Lunar communication is becoming a reality: NASA and Nokia team up to create a network on the Moon

NASA and Nokia have teamed up to create cellular service on the Moon. This can help astronauts stay in touch, CNN writes.

Currently, the astronauts communicate with each other by radio, but NASA plans to make a lunar communication system capable of supporting high-resolution video.

The Space X rocket is to carry the 4G network to the moon. The lander should install the system at the south pole of the moon. It will be controlled remotely from the Earth.

The first challenge to getting the network up and running is space-ready cellular equipment that meets the size, weight, and power requirements, and can be deployed without a technician.
Walt Engelund, Deputy Administrator of NASA Space Programs

The network unit is built by Nokia Bell Labs using a number of off-the-shelf commercial components. It will be loaded onto a lander manufactured by the American company Intuitive Machine and, once deployed, will be connected to two roaming vehicles via radio equipment.

The Lunar Outpost rover will explore the area known as Shackleton Ridge, while the other, the Micro-Nova rover, will dive into the crater to find unprecedented evidence of lunar ice up close.

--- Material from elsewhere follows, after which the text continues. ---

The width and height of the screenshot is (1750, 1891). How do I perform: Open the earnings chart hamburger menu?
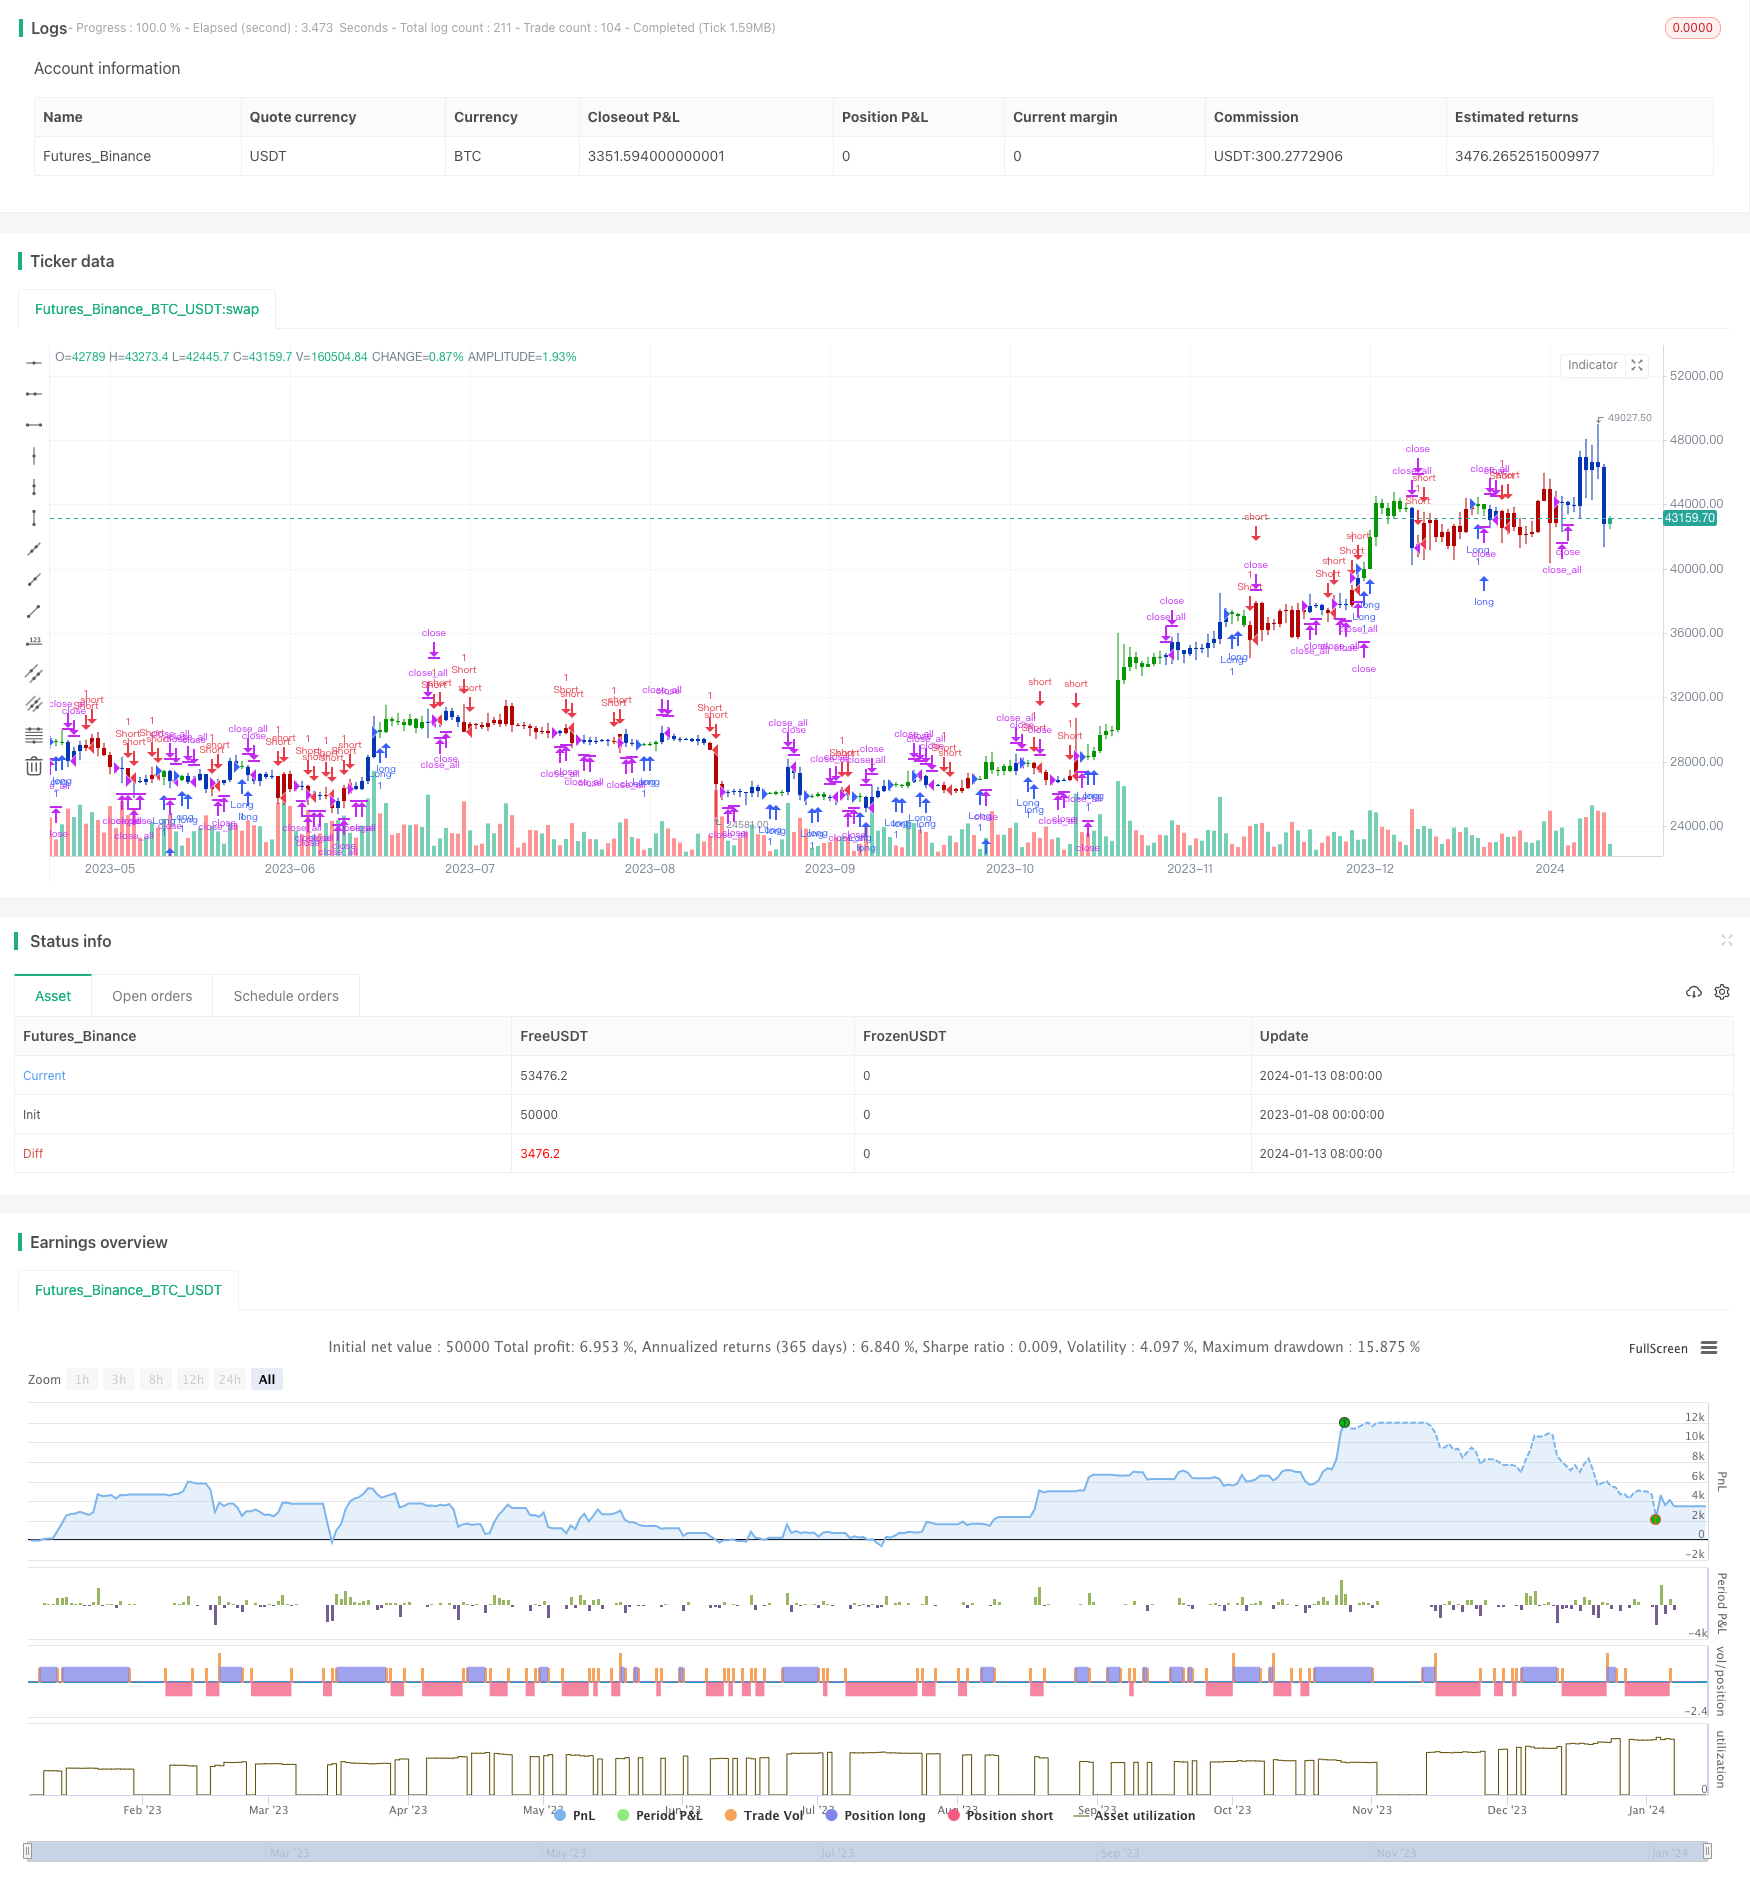pyautogui.click(x=1709, y=1348)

For the first time in the world, the images will be transmitted to the lander and from there to Earth in near real time.

Lunar ice can be used to create breathable oxygen and even fuel, which can then be used to launch missions to Mars from the Moon.

The ability to communicate on the Moon is as important as any other mission element, such as energy, water to drink, and air to breathe. These efforts will help create a communications network on the Moon that will give our researchers the ability to transmit scientific data, communicate with mission control, and talk to their families as if they were walking down the street with their cell phones.
Walt Engelund, Deputy Administrator of NASA Space Programs

NASA adds that this could lay the groundwork for an extraterrestrial Internet that is unlike the Earth’s.